Studie
20.01.2021, 17:40 Uhr
20.01.2021, 17:40 Uhr
Was Klicks auf einer Jobplattform über Diskriminierung verraten
Forschende der ETH Zürich untersuchten, ob es auf Jobplattformen zu Diskriminierung kommt. Die Resultate zeigen, dass die Benachteiligung von ausländischen Bewerbenden etwa von der Tageszeit beeinflusst wird und sowohl Männer als auch Frauen diskriminiert werden.
Ausbildung, fachliche Kompetenz, Erfahrung: Das sind die Kriterien, die bei der Besetzung einer Arbeitsstelle wichtig sind – so zumindest die Erwartung. Die Realität sieht allerdings oft anders aus, wie zahlreiche Studien gezeigt haben. Bei der Entscheidung, ob eine Person eingestellt wird oder nicht, spielen mitunter auch das Geschlecht, die Herkunft oder die Ethnizität eine wichtige Rolle. Faktoren also, die wenig über die Eignung für einen Job aussagen.

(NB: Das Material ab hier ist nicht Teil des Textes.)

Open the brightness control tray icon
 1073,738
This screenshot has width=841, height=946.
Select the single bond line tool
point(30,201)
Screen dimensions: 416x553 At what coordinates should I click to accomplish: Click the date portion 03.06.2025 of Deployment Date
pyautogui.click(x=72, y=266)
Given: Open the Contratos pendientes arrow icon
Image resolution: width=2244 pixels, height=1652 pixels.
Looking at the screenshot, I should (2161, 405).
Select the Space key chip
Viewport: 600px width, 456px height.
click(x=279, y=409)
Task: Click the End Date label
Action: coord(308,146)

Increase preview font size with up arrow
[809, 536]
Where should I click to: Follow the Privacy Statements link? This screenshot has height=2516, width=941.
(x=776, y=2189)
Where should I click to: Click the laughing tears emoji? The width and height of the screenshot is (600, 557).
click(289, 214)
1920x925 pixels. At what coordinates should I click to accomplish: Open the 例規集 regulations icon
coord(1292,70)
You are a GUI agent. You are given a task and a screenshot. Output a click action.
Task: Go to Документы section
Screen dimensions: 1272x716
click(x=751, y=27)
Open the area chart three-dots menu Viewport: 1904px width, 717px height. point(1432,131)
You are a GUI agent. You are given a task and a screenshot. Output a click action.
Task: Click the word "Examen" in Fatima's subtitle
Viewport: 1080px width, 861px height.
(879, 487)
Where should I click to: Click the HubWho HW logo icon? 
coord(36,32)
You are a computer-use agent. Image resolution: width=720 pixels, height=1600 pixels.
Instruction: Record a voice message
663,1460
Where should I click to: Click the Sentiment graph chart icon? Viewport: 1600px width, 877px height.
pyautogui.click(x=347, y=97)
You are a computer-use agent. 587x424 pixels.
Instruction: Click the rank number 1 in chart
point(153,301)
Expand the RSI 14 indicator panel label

Diese Art der Diskriminierung verletzt die Chancengleichheit. Für die Betroffenen können daraus langfristige Nachteile entstehen, etwa in Form längerer Arbeitslosigkeit oder eines tieferen Lohns. Umso wichtiger ist es, zu verstehen, wer diskriminiert wird und warum. Die von Dominik Hangartner (Public Policy Group), Daniel Kopp und Michael Siegenthaler (beide KOF) durchgeführte Studie wurde vom Schweizerischen Nationalfonds (SNF) unterstützt und soeben in der renommierten Fachzeitschrift Nature publiziert.
Die Wissenschaftler arbeiteten mit dem Staatssekretariat für Wirtschaft (SECO) zusammen und erhielten Zugang zu den anonymisierten Daten von Job-Room, einer der grössten Stellenvermittlungsplattformen der Schweiz. Die Plattform enthält Profile von mehr als 150’000 Stellensuchenden. Rekrutierende nutzen sie, um nach Personal für ihre offenen Stellen zu suchen. Zunächst geben sie an, welche Kriterien sie für eine bestimmte Stelle voraussetzen. Dann erhalten sie eine Liste mit passenden Kandidatinnen und Kandidaten und können deren Profil anschauen. Dieses enthält unter anderem Informationen über Kompetenzen, Geschlecht, Nationalität und Sprachkenntnisse. Bei Interesse können sie die Kandidatinnen und Kandidaten mit einem Klick kontaktieren, um sie allenfalls zu einem Vorstellungsgespräch einzuladen.
Millionen von Entscheidungen beobachtet
Die Forscher analysierten während rund zehn Monaten, welche Kandidatinnen und Kandidaten die Rekrutierenden kennenlernen wollten und wie sie ihre Auswahl trafen. So konnten sie abschätzen, wie die Herkunft oder das Geschlecht die Wahrscheinlichkeit beeinflussen, kontaktiert zu werden – ein neuartiges Vorgehen, das grosse Vorteile gegenüber anderen Methoden zur Untersuchung von Diskriminierung hat.
Bei früheren Forschungsarbeiten zum Thema wurde vor allem mit sogenannten Korrespondenzstudien gearbeitet. Dabei verschicken Forscher fiktive Lebensläufe an Personalverantwortliche, die identisch sind – mit Ausnahme des zu untersuchenden Charakteristikums, etwa der Herkunft. Dann erfassen sie, welche Bewerbenden zu einem Vorstellungsgespräch eingeladen werden. Ein kostspieliges und nicht ganz unproblematisches Vorgehen, bei dem man sich auf wenige Bewerbungen und Berufe beschränken muss. «Mit unserer Methode können wir hingegen Diskriminierung in vielen verschiedenen Berufen zu verschiedenen Zeitpunkten untersuchen und den ganzen Suchprozess auf der Plattform analysieren: Wir wissen, welche Kandidatinnen und Kandidaten einem Rekrutierenden angezeigt werden, wann und wie lange er ein Profil besucht und ob er Kontakt aufnehmen will – wir beobachten also Millionen von Entscheidungen», erklärt Co-Autor Daniel Kopp.